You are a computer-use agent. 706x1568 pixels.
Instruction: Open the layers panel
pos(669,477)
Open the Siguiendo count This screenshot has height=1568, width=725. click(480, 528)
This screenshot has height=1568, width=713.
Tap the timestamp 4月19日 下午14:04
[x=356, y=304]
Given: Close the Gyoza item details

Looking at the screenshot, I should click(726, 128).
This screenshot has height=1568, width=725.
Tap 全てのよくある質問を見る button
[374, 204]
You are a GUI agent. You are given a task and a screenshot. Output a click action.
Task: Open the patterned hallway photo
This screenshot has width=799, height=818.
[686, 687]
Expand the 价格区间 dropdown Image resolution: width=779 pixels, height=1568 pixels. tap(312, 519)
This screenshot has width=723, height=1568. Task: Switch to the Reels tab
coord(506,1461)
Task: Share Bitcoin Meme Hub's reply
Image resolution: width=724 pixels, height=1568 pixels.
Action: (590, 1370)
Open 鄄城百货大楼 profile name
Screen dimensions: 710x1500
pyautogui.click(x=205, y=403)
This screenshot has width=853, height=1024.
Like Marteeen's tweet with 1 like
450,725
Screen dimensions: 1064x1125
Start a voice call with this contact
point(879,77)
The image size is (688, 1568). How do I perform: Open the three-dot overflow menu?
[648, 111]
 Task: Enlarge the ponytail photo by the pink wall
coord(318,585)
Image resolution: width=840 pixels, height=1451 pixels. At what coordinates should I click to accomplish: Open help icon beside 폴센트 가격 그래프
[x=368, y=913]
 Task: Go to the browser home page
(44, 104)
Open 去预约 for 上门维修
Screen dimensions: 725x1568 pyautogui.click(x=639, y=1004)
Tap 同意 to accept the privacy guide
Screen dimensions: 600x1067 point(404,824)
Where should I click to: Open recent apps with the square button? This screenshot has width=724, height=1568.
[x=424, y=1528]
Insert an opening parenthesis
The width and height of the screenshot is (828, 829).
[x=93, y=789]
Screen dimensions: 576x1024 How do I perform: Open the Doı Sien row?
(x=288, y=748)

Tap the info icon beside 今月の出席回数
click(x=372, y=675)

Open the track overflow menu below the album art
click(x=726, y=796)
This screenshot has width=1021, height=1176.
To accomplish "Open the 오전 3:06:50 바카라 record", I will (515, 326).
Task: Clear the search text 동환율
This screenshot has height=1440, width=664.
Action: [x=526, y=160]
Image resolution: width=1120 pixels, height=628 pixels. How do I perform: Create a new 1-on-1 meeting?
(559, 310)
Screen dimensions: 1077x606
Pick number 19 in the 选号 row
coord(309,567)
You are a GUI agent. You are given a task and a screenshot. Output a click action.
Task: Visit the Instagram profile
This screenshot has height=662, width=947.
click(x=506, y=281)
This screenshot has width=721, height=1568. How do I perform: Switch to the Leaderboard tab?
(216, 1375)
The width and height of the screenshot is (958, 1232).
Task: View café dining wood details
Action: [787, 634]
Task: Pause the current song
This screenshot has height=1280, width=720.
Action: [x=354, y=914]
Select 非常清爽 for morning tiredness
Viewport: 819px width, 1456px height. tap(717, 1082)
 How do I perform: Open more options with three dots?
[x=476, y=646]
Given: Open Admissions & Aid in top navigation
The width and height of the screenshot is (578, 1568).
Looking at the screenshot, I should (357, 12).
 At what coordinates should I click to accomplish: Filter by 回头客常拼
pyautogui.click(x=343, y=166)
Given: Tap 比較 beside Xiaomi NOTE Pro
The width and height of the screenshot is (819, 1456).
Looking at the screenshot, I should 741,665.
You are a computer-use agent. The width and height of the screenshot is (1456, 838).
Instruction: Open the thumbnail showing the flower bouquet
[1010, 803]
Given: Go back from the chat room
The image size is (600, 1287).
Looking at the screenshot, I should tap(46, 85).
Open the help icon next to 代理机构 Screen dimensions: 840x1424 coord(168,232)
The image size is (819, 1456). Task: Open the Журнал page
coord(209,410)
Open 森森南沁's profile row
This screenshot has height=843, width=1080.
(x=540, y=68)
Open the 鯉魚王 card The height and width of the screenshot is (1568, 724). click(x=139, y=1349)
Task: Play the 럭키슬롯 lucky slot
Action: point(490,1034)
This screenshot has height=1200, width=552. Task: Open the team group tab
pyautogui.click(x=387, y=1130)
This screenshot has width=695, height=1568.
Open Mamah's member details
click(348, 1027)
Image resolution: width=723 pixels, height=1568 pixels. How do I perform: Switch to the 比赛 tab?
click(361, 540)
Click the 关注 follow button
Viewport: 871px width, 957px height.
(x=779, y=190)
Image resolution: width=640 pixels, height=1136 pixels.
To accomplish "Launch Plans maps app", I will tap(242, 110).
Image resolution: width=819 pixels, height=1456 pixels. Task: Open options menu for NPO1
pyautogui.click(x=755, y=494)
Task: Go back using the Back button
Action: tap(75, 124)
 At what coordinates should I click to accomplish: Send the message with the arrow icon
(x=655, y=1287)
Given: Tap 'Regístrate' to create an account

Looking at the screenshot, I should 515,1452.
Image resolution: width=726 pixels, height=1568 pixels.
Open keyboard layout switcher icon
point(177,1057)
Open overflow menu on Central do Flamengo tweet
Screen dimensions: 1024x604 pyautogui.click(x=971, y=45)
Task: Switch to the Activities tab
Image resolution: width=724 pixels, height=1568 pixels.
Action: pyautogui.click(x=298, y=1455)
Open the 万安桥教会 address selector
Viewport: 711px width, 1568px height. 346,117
______
Stated exercise -
Rewrite all of the material above, putting "Display size" wherever "Image resolution" appears and changing nothing else.

Solution to the problem -
You are a computer-use agent. 706x1568 pixels.
Instruction: Open the layers panel
pos(669,477)
Open the Siguiendo count This screenshot has height=1568, width=725. click(480, 528)
This screenshot has height=1568, width=713.
Tap the timestamp 4月19日 下午14:04
[x=356, y=304]
Given: Close the Gyoza item details

Looking at the screenshot, I should click(726, 128).
This screenshot has height=1568, width=725.
Tap 全てのよくある質問を見る button
[374, 204]
You are a GUI agent. You are given a task and a screenshot. Output a click action.
Task: Open the patterned hallway photo
This screenshot has width=799, height=818.
[686, 687]
Expand the 价格区间 dropdown Display size: width=779 pixels, height=1568 pixels. tap(312, 519)
This screenshot has width=723, height=1568. Task: Switch to the Reels tab
coord(506,1461)
Task: Share Bitcoin Meme Hub's reply
Display size: width=724 pixels, height=1568 pixels.
Action: (590, 1370)
Open 鄄城百货大楼 profile name
Screen dimensions: 710x1500
pyautogui.click(x=205, y=403)
This screenshot has width=853, height=1024.
Like Marteeen's tweet with 1 like
450,725
Screen dimensions: 1064x1125
Start a voice call with this contact
point(879,77)
The image size is (688, 1568). How do I perform: Open the three-dot overflow menu?
[648, 111]
 Task: Enlarge the ponytail photo by the pink wall
coord(318,585)
Display size: width=840 pixels, height=1451 pixels. At what coordinates should I click to accomplish: Open help icon beside 폴센트 가격 그래프
[x=368, y=913]
 Task: Go to the browser home page
(44, 104)
Open 去预约 for 上门维修
Screen dimensions: 725x1568 pyautogui.click(x=639, y=1004)
Tap 同意 to accept the privacy guide
Screen dimensions: 600x1067 point(404,824)
Where should I click to: Open recent apps with the square button? This screenshot has width=724, height=1568.
[x=424, y=1528]
Insert an opening parenthesis
The width and height of the screenshot is (828, 829).
[x=93, y=789]
Screen dimensions: 576x1024 How do I perform: Open the Doı Sien row?
(x=288, y=748)

Tap the info icon beside 今月の出席回数
click(x=372, y=675)

Open the track overflow menu below the album art
click(x=726, y=796)
This screenshot has width=1021, height=1176.
To accomplish "Open the 오전 3:06:50 바카라 record", I will (515, 326).
Task: Clear the search text 동환율
This screenshot has height=1440, width=664.
Action: [x=526, y=160]
Display size: width=1120 pixels, height=628 pixels. How do I perform: Create a new 1-on-1 meeting?
(559, 310)
Screen dimensions: 1077x606
Pick number 19 in the 选号 row
coord(309,567)
You are a GUI agent. You are given a task and a screenshot. Output a click action.
Task: Visit the Instagram profile
This screenshot has height=662, width=947.
click(x=506, y=281)
This screenshot has width=721, height=1568. How do I perform: Switch to the Leaderboard tab?
(216, 1375)
The width and height of the screenshot is (958, 1232).
Task: View café dining wood details
Action: [787, 634]
Task: Pause the current song
This screenshot has height=1280, width=720.
Action: [x=354, y=914]
Select 非常清爽 for morning tiredness
Viewport: 819px width, 1456px height. tap(717, 1082)
 How do I perform: Open more options with three dots?
[x=476, y=646]
Given: Open Admissions & Aid in top navigation
The width and height of the screenshot is (578, 1568).
Looking at the screenshot, I should (357, 12).
 At what coordinates should I click to accomplish: Filter by 回头客常拼
pyautogui.click(x=343, y=166)
Given: Tap 比較 beside Xiaomi NOTE Pro
The width and height of the screenshot is (819, 1456).
Looking at the screenshot, I should 741,665.
You are a computer-use agent. The width and height of the screenshot is (1456, 838).
Instruction: Open the thumbnail showing the flower bouquet
[1010, 803]
Given: Go back from the chat room
The image size is (600, 1287).
Looking at the screenshot, I should tap(46, 85).
Open the help icon next to 代理机构 Screen dimensions: 840x1424 coord(168,232)
The image size is (819, 1456). Task: Open the Журнал page
coord(209,410)
Open 森森南沁's profile row
This screenshot has height=843, width=1080.
(x=540, y=68)
Open the 鯉魚王 card The height and width of the screenshot is (1568, 724). click(x=139, y=1349)
Task: Play the 럭키슬롯 lucky slot
Action: point(490,1034)
This screenshot has height=1200, width=552. Task: Open the team group tab
pyautogui.click(x=387, y=1130)
This screenshot has width=695, height=1568.
Open Mamah's member details
click(348, 1027)
Display size: width=723 pixels, height=1568 pixels. How do I perform: Switch to the 比赛 tab?
click(361, 540)
Click the 关注 follow button
Viewport: 871px width, 957px height.
(x=779, y=190)
Display size: width=640 pixels, height=1136 pixels.
To accomplish "Launch Plans maps app", I will tap(242, 110).
Display size: width=819 pixels, height=1456 pixels. Task: Open options menu for NPO1
pyautogui.click(x=755, y=494)
Task: Go back using the Back button
Action: tap(75, 124)
 At what coordinates should I click to accomplish: Send the message with the arrow icon
(x=655, y=1287)
Given: Tap 'Regístrate' to create an account

Looking at the screenshot, I should 515,1452.
Display size: width=726 pixels, height=1568 pixels.
Open keyboard layout switcher icon
point(177,1057)
Open overflow menu on Central do Flamengo tweet
Screen dimensions: 1024x604 pyautogui.click(x=971, y=45)
Task: Switch to the Activities tab
Display size: width=724 pixels, height=1568 pixels.
Action: pyautogui.click(x=298, y=1455)
Open the 万安桥教会 address selector
Viewport: 711px width, 1568px height. 346,117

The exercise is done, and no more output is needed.